OBIETTIVO DEL COMPITO -
Rispondi alle domande sulla recensione del concerto dei Die Antwoord e numera le risposte allo stesso modo.
1. Da quale città proviene il trio?
2. Chi è il regista di tutti i video della band?
3. Chi resta fisso alla consolle durante la performance?

SEGMENTO DI TESTO -
# # # # #

Die Antwoord @ Supersanto’s (Roma) 28 giugno 2012

Attitudine e Visual: Per chi non conoscesse i Die Antwoord, trio di Cape Town che mescola il rap (cantato in afrikaans) e l’hip hop alla cultura rave, diremo che la band è portavoce dello Zef, un movimento contro-culturale dei sottoproletari bianchi nato in Sudafrica. Il consiglio migliore è andare su Youtube, e godersi la videografia ufficiale per capire. Ninja, MC maschile del trio è anche regista di tutti i video, e ci versa dentro il succo del movimento, con tutti i riferimenti culturali del caso. Tutti i visual di questo concerto provengono quindi dal materiale girato per i video: per i fan il risultato sarà molto familiare, mentre per gli altri un buon modo per entrare nelle atmosfere suburbane della loro proposta. Detto questo nella performance c’è una sorta di attitudine old school: fisso alla consolle c’è Dj Hi-Tek “doin’ his thing”, poi ci sono i vari cambi di vestiario a seconda del brano proposto (Yo-Landi Vi$$er, controparte femminile della band, segue idealmente gli outfit proposti dai relativi video); e a completare il quadro innumerevoli stage diving, tanta energia concentrata, col risultato che questi tre sudafricani non lasciano al pubblico il tempo di annoiarsi nemmeno per un attimo.

# # # # #

VOCI ESTRATTE -
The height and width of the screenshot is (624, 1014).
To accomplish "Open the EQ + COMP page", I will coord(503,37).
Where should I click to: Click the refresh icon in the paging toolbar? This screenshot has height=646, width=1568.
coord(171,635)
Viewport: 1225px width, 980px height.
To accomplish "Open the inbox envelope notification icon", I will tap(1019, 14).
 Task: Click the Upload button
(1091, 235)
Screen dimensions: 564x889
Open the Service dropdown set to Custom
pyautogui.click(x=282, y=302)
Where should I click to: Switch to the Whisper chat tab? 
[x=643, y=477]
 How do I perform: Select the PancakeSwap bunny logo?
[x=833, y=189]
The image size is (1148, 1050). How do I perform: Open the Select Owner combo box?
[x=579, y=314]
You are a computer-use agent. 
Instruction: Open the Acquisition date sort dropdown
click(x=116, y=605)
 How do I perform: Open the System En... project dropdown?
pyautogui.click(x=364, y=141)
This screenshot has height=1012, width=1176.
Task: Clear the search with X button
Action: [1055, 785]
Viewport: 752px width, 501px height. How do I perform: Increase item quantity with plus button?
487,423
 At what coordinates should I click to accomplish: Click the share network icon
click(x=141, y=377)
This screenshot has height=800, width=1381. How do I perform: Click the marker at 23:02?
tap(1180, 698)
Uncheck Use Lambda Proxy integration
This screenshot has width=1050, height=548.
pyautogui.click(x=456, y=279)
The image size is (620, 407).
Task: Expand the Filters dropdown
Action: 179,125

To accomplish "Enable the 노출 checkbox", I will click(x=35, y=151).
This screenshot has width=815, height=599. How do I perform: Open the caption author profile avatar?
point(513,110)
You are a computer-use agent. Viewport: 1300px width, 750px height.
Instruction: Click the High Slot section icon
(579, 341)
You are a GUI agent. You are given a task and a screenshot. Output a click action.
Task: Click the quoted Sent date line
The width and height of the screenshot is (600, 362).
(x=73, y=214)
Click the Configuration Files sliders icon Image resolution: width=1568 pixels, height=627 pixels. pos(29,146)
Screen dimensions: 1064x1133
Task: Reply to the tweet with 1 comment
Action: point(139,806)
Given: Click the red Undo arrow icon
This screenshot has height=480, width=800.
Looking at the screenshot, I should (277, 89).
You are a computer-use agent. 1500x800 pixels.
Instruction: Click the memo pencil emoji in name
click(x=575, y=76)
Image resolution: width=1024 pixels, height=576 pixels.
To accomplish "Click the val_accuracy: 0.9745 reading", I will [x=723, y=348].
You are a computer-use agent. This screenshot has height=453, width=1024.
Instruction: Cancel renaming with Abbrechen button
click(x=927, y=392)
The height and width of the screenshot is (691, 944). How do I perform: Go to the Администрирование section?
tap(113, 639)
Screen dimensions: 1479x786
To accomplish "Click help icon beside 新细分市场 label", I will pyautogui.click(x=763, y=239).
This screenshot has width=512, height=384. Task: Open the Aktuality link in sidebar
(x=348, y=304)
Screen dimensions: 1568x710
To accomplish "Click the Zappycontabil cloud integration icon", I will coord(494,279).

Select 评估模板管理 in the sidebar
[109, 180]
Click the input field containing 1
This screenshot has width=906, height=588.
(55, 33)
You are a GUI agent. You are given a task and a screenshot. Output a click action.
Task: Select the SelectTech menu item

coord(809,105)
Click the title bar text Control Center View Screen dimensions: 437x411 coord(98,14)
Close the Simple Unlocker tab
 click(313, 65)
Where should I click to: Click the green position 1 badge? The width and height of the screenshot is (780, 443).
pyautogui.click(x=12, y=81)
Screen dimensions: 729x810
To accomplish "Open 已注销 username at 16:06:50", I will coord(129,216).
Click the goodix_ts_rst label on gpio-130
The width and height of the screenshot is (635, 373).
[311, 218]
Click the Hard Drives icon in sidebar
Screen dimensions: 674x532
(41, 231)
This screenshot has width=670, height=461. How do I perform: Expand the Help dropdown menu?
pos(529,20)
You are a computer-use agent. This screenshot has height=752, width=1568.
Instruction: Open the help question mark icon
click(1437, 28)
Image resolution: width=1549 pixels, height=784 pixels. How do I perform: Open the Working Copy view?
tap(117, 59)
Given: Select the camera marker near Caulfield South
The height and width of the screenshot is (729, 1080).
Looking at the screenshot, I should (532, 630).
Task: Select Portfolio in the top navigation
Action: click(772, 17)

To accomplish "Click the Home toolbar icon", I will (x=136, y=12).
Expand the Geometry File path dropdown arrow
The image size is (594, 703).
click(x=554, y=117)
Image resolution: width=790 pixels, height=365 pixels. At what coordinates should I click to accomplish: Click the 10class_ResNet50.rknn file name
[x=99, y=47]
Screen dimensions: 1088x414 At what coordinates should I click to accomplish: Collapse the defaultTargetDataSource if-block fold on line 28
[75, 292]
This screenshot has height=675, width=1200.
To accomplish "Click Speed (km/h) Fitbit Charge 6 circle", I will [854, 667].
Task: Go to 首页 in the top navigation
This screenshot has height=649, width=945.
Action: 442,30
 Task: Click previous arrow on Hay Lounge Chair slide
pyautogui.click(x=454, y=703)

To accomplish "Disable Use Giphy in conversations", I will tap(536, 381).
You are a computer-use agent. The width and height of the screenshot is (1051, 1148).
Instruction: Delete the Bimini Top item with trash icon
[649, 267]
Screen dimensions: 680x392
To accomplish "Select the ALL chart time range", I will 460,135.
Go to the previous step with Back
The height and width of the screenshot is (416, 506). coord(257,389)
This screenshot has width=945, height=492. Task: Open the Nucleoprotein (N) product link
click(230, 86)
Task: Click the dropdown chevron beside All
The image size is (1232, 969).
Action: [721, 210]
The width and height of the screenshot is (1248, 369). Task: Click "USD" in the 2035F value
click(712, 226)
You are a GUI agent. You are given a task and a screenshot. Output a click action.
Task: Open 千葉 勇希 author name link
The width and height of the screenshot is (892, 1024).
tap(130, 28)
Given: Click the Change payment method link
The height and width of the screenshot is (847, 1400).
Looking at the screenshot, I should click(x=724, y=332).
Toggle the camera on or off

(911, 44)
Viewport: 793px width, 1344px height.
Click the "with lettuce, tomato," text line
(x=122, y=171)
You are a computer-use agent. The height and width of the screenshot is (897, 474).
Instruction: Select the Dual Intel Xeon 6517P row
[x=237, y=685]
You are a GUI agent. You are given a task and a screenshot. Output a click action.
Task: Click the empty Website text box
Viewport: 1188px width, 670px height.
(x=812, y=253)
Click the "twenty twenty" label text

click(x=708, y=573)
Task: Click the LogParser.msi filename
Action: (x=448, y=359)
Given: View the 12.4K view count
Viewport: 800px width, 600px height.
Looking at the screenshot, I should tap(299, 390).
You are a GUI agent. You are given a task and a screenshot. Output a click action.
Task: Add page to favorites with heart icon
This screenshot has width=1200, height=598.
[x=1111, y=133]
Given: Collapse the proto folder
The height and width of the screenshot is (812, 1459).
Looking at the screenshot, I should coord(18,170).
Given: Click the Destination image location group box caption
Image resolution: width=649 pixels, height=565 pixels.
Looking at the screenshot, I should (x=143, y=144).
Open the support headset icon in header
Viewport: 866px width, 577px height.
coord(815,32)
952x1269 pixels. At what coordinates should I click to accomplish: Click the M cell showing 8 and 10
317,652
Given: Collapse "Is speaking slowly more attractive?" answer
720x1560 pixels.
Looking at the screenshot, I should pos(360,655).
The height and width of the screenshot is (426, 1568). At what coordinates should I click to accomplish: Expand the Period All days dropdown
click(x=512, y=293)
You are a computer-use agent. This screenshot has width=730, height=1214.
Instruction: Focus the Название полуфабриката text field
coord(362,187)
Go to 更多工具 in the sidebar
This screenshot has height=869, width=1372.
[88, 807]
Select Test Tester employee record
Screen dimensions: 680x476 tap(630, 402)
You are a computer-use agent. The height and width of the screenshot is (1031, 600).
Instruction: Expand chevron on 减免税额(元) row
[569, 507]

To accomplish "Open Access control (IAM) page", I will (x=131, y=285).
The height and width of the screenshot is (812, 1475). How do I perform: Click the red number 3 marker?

# # # # #

SOLUZIONE DEL COMPITO -
1. Cape Town.
2. Ninja, l'MC maschile del trio.
3. Dj Hi-Tek.